DOKUMENTTEXT:
▬▬▬▬▬▬▬▬▬▬

Der Stierkampf kommt in der deutschen Literatur praktisch nicht vor. Einer der wenigen Autoren, der über das blutige Spektakel mit dem gefährlichen Tier geschrieben hat, ist Kurt Tucholsky. Das Urteil nach seinem ersten Stierkampf-Nachmittag irgendwann im Sommer 1925 war mehr als zwiespältig: „Theater“ nennt der Schriftsteller die Arena und „Mordturm“ zugleich. Er berichtet von „graziösesten und elegantesten Bewegungen“, um sich kurz darauf zu fragen, ob die „Mantelleute, die mit dem Stier einen Fandago tanzen“, „grausame Leute“ sind. Und die Schlußfolgerung kündet von innerer Zerrissenheit: „Eine Barbarei. Aber wenn sie morgen wieder ist: ich gehe wieder hin.“
Mit Karl Brauns Buch „Der Tod des Stieres. Fest und Ritual in Spanien“ liegt jetzt erstmals auf Deutsch eine detaillierte Untersuchung über das Spiel mit dem Stier vor, das bei Tucholsky Ekel und Faszination zugleich auslöste. Das Interesse Brauns, Doktor der Philologie, studierter Ethnologe und vergleichender Kulturwissenschaftlers, am „Kultursymptom“ Stierkampf und der „Begeisterung der Spanier dafür“ geht auf einen Nachmittag auf jenem berühmten Fest, das einst auch Ernest Hemingway in seinen Bann zogen, die San Fermines in Pamplona. Unzähligen Untersuchungen in spanischen Dörfern und Städten, in denen bis heute eine Fiesta (Fest) ohne toros (Stiere) unvorstellbar ist, bilden die Grundlage von Brauns Werk. Dabei gibt sich er sich nicht mit der reinen Beschreibung zufrieden, sondern sucht die Wurzeln dieses „Interesses für die interaktiven, also kulturellen Momente zwischen Mensch und Stier“. Braun versucht beim Leser Verständnis zu erwecken, für die Kulturäußerung des anderen.

▬▬▬▬▬▬▬▬▬▬

DATENAUSZUG:
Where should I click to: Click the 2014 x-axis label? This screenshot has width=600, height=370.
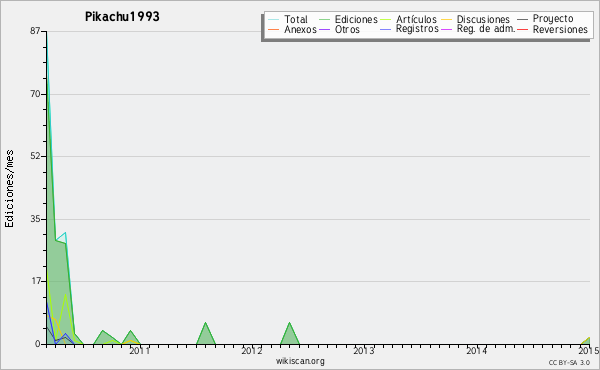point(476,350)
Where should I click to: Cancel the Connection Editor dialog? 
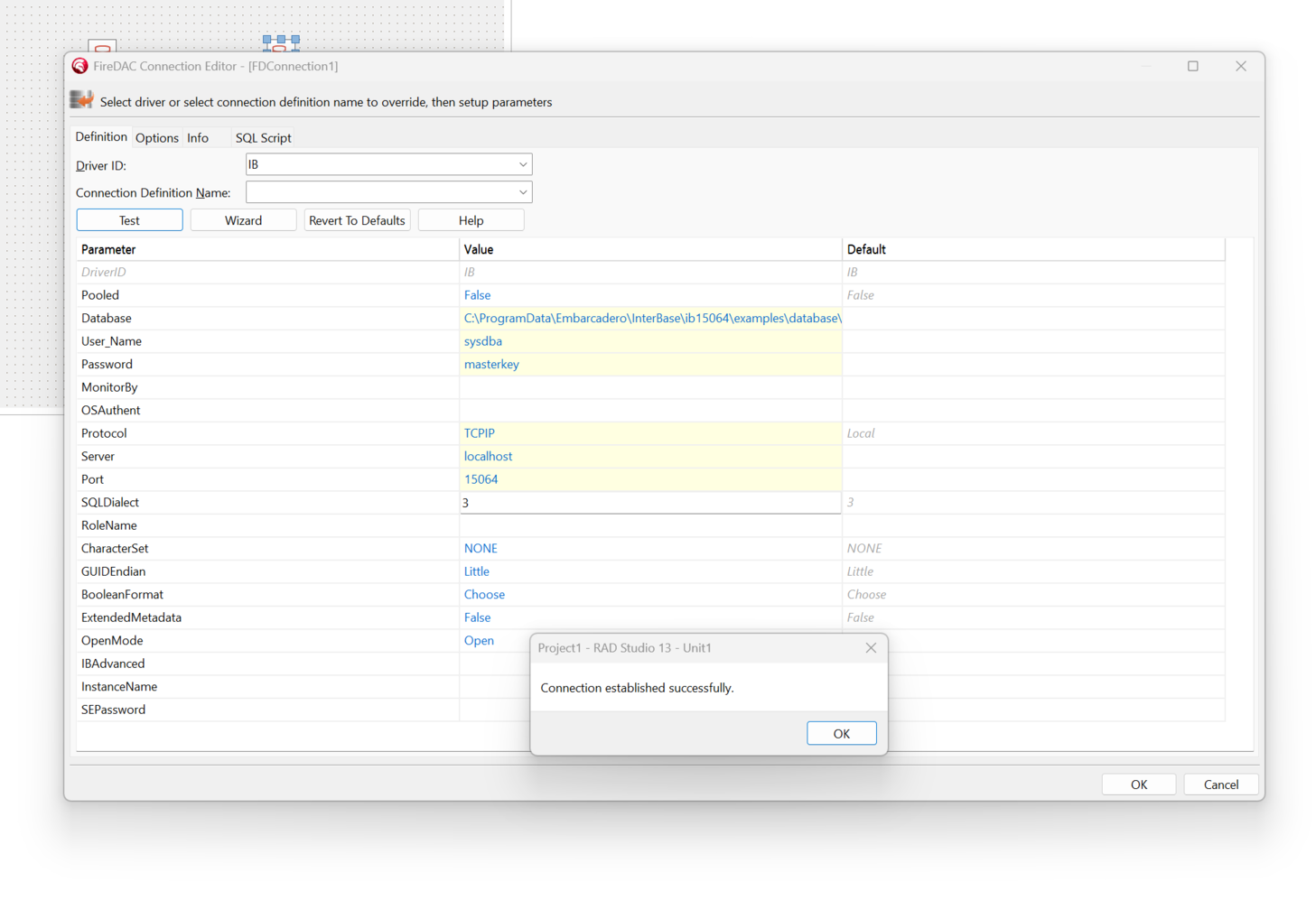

▬▬▬▬▬▬▬▬▬▬

AUFGABE:
Übersetze aus dem Text über den Stierkampf diesen Satz ins Englische: „Einer der wenigen Autoren, der über das blutige Spektakel mit dem gefährlichen Tier geschrieben hat, ist Kurt Tucholsky.“

LÖSUNG:
One of the few authors who have written about the bloody spectacle with the dangerous animal is Kurt Tucholsky.